[GIVEN PASSAGE]
________________________________________

2017 Annual Meeting

Chicago IL
January 6 – 8

The 2017 Annual Meeting was held in Chicago, IL (January 6-8, 2017 - Friday, Saturday, & Sunday). View Photos from the meeting.

Webcasts from selected AEA sessions and AEA Poster Presenter Videos are available, compliments of the AEA.

Saturday, January 7

Cliometrics in Historical Perspective: In Remembrance of Robert Fogel and Douglass North (N0, B0)

Paper Session

Saturday, Jan. 7, 2017 2:30 PM – 4:30 PM

Hyatt Regency Chicago, Crystal A
Hosted By: American Economic Association
  • Chair: Claudia Goldin, Harvard University and NBER
  • Paper title: A Cliometric Counterfactual: What If There Had Been Neither Fogel nor North?
  • Keywords: Cliometrics
  • Abstract: Using the counterfactual model pioneered by Robert Fogel in his famous railroad study, we look at the development of the cliometric movement. In this research the counterfactual is that Nobel laureates Robert Fogel and Douglass North were not contributors to the economics literature. How would cliometrics, which predates the contributions of Fogel and North, have developed without their contributions? The use of the counterfactual in this case provides a unique method of measuring their contributions to the discipline of economic history.
  • Paper title: Douglass North, Cliometrics, and the New Institutional Economics: Continuity or Divergence?

________________________________________

[PROVIDED DATA]
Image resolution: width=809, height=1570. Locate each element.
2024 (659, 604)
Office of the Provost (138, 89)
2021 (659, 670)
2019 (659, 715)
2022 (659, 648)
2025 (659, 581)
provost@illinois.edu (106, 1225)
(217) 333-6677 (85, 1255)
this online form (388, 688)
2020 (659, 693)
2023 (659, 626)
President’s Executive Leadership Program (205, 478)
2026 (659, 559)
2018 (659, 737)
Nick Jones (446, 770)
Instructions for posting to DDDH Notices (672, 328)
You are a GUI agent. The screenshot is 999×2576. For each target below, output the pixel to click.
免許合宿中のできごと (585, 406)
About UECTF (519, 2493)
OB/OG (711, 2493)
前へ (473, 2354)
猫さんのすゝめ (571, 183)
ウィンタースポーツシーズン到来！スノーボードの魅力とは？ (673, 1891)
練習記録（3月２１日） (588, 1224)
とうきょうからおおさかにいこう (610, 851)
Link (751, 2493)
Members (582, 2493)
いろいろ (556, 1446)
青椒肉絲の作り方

________________________________________

[WHAT YOU WILL DO]
a) According to the meeting page, why does the first paper's abstract imagine that Fogel and North never contributed to economics? Answer in one to three sentences.
b) In the records, change "Members" to "Team" in the lines from the one with "2021 (659, 670)" through the end of the records. Give only those lines, with everything else unchanged.
The records were gathered separately and have no connection to the meeting page.

[TASK-BY-TASK ANSWERS]
a) The abstract says that using this counterfactual provides a unique method of measuring Fogel's and North's contributions to the discipline of economic history.

b)
2021 (659, 670)
2019 (659, 715)
2022 (659, 648)
2025 (659, 581)
provost@illinois.edu (106, 1225)
(217) 333-6677 (85, 1255)
this online form (388, 688)
2020 (659, 693)
2023 (659, 626)
President’s Executive Leadership Program (205, 478)
2026 (659, 559)
2018 (659, 737)
Nick Jones (446, 770)
Instructions for posting to DDDH Notices (672, 328)
You are a GUI agent. The screenshot is 999×2576. For each target below, output the pixel to click.
免許合宿中のできごと (585, 406)
About UECTF (519, 2493)
OB/OG (711, 2493)
前へ (473, 2354)
猫さんのすゝめ (571, 183)
ウィンタースポーツシーズン到来！スノーボードの魅力とは？ (673, 1891)
練習記録（3月２１日） (588, 1224)
とうきょうからおおさかにいこう (610, 851)
Link (751, 2493)
Team (582, 2493)
いろいろ (556, 1446)
青椒肉絲の作り方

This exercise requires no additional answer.